Protesters took to the streets of Glasgow near the COP26 conference to urge world leaders to take immediate action to combat the climate crisis. More than 100,000 marched in the city, organizers said. Credit: Kieran Dodds, The New York Times
Capitalism’s role in causing climate change now gains new visibility. Scientists advising world leaders present at the 26th Conference of the Parties (COP26) on November 1-12 in Glasgow affirmed the association. To slow down climate change and mitigate its effects, they want action taken to reduce capitalism’s impact on the climate.
The climate crisis is worsening. For Monthly Review magazine, the COP26 gathering represents “a last-ditch effort to achieve a global solution on behalf of humanity as a whole.” The COP is the decision-making body of the 1995 UN Framework Convention on Climate Change.
The UN-sponsored Intergovernmental Panel on Climate Change (IPCC), made up of 230 climate scientists from 66 countries, monitors climate-change trends and effects. Their observations, analyses, and recommendations appear in the IPCC’s Assessment Reports, which are issued periodically. IPCC scientists, who “have spent the last 3 years reviewing over 14000 studies,” are in the process now of releasing their Sixth Assessment Report, with 4000 pages.

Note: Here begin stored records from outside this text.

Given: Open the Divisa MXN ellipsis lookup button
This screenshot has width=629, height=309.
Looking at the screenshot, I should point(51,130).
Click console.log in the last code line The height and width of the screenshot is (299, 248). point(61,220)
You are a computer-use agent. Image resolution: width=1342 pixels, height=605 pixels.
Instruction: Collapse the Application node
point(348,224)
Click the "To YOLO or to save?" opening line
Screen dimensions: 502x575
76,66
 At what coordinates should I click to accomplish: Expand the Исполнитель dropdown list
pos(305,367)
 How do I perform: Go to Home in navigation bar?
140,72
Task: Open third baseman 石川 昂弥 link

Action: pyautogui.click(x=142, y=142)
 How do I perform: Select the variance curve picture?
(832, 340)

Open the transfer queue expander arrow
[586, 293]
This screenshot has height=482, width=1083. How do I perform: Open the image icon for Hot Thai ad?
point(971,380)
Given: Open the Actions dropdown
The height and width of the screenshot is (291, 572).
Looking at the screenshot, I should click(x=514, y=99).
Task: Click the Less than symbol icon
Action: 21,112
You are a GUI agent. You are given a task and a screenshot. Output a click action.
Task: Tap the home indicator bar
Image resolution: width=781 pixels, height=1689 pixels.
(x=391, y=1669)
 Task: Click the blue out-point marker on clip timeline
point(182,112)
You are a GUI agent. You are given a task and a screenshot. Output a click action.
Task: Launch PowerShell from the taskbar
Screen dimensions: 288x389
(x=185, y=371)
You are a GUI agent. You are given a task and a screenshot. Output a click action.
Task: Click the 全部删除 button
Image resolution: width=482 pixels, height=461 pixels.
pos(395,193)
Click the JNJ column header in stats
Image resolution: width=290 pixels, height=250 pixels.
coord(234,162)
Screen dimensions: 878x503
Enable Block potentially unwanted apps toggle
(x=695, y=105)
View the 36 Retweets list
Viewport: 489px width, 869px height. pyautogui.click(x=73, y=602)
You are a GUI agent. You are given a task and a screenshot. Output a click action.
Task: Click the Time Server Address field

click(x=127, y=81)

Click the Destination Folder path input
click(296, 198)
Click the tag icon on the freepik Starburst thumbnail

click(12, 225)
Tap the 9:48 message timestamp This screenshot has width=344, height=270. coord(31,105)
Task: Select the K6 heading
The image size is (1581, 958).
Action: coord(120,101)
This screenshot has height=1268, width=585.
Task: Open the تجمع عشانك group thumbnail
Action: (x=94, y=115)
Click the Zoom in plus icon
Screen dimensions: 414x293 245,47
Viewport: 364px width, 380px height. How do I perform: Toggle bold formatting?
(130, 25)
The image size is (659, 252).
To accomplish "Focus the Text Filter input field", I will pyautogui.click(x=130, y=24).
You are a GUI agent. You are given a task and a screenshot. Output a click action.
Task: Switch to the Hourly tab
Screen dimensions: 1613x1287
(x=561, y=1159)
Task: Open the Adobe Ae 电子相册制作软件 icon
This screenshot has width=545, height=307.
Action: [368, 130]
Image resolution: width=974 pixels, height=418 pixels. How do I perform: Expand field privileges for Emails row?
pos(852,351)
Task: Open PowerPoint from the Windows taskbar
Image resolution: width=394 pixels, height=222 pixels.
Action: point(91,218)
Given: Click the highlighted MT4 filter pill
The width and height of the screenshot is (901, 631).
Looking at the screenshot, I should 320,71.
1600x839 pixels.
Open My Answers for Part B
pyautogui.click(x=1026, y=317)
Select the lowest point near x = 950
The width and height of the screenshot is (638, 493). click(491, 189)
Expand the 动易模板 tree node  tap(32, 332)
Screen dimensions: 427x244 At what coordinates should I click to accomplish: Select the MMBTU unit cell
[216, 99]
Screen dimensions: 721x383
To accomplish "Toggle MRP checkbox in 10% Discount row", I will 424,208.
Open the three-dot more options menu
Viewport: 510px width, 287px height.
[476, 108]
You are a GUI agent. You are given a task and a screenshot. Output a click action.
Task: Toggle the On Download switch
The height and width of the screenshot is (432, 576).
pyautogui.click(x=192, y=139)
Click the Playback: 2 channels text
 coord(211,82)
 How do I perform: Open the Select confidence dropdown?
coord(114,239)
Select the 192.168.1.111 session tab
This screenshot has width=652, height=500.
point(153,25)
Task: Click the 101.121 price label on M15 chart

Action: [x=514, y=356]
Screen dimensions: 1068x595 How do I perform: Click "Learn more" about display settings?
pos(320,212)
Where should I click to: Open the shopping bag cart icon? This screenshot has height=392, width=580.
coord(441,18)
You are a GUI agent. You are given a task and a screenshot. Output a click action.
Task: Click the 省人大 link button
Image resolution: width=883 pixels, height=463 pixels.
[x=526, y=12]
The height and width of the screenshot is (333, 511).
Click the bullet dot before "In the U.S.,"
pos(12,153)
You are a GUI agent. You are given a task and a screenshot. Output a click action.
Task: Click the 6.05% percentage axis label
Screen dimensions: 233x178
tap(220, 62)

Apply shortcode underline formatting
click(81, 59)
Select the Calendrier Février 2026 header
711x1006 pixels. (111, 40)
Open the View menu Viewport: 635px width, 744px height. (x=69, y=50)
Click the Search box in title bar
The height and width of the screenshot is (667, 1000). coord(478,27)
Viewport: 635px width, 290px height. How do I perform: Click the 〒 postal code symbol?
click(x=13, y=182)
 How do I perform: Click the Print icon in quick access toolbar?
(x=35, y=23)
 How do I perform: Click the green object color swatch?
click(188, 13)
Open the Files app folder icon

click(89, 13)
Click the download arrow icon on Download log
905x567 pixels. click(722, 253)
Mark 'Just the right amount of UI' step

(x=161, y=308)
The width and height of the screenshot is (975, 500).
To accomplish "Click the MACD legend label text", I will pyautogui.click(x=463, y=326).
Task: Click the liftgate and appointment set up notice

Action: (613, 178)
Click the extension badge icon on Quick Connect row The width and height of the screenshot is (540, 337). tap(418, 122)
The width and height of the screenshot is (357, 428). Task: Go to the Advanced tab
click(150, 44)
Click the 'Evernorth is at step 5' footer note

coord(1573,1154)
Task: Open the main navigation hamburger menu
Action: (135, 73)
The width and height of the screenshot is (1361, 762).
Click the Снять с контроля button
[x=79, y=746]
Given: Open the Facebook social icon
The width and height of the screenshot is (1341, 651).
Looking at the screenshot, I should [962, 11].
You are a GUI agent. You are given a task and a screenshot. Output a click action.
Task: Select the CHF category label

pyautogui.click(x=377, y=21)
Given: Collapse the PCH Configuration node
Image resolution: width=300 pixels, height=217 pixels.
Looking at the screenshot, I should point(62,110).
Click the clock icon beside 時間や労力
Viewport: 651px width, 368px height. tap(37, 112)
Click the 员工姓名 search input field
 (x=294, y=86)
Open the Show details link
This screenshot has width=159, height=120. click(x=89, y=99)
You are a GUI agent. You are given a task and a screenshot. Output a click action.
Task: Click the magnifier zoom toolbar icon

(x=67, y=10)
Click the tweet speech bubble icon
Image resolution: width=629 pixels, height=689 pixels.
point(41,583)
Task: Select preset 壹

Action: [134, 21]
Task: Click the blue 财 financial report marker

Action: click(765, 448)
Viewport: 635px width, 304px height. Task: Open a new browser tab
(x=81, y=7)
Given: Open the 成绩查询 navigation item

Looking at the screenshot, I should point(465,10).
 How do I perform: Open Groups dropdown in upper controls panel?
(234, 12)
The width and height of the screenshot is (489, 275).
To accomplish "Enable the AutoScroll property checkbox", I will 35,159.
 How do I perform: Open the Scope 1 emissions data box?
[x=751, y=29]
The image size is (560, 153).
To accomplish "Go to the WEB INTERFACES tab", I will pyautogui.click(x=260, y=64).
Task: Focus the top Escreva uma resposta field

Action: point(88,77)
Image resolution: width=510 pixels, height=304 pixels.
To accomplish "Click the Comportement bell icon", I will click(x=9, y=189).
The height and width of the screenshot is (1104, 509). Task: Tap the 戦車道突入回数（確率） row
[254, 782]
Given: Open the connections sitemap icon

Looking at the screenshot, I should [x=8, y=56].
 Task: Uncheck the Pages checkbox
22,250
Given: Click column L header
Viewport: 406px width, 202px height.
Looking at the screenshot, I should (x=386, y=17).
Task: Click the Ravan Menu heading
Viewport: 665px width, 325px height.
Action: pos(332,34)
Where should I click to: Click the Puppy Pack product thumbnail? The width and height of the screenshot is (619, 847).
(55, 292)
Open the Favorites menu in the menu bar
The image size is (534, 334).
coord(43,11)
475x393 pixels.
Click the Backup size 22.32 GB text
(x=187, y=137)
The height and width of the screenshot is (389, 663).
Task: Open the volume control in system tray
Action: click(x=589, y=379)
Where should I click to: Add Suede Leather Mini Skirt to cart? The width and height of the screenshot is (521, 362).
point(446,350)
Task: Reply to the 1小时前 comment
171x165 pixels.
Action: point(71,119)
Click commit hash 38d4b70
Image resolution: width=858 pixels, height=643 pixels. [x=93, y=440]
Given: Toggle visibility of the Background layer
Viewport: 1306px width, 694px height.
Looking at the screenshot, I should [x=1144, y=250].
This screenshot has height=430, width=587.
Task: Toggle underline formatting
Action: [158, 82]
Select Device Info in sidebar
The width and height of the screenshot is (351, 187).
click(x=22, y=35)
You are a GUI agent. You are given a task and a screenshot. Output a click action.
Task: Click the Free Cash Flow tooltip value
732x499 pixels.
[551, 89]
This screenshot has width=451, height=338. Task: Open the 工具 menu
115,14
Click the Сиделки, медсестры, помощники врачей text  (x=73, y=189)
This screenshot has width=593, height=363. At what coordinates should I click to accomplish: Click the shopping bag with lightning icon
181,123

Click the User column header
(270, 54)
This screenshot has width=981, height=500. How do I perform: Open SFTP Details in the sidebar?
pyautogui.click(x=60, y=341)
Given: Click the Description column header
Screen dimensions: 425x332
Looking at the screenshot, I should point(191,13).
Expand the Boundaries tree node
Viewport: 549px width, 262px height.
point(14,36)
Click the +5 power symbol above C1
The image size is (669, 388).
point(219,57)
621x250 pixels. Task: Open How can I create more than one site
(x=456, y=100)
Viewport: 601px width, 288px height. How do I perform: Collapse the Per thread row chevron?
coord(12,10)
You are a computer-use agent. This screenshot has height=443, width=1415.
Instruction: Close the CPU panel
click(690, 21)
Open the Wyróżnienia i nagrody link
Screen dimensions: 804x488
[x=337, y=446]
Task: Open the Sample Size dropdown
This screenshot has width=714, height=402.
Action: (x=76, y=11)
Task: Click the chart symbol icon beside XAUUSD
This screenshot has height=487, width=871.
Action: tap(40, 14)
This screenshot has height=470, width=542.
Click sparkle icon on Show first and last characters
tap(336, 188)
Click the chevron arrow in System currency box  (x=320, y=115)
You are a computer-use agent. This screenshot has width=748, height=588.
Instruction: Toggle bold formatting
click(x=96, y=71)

On August 9, 2021 they released the Report’s Part I on the “physical science basis of climate change.” The IPCC will not release Part II, about impacts, and Part III, about mitigation, until early 2022, after all UN member states have reviewed the two sections. Key portions of the two have been leaked and, widely disseminated, they are the basis for this report.
Earlier Assessment Reports attributed climate change to human activity, unspecified. What with IPCC scientists linking expanded industrial production and consumerism with rising greenhouse gas emissions, capitalism enters the picture.
As summarized by the Monthly Review editors, Part II asserts that “Life on Earth can recover from a drastic climate shift by evolving into new species and creating new ecosystems. Humans cannot… We need transformational change operating on processes and behaviors at all levels: individual, communities, business, institutions and governments. We must redefine our way of life and consumption.”
An important finding of Part III, according to the editors, is that, “technological improvements that allow for relative decarbonization are not enough. Rather, what is required … ‘is fundamental structural changes at the global level’ … in production and consumption systems. Accelerated climate-change transitions require a shift to entirely new systems of sustainable development. ‘Transformative change’ must replace incremental changes favored by the status quo.”
Monthly Review indicated also that “for the first time in the IPCC process,” Part III called for a “turn to demand-side strategies, exploring cutbacks in energy use and across all economic sectors, as well as aggressively pursuing conservation and low-energy paths.”
Part III, crucially, “indicates at one point, referring to the analysis of Malm and others that: ‘The character of social and economic development produced by the nature of capitalist society [is] …ultimately unsustainable.’”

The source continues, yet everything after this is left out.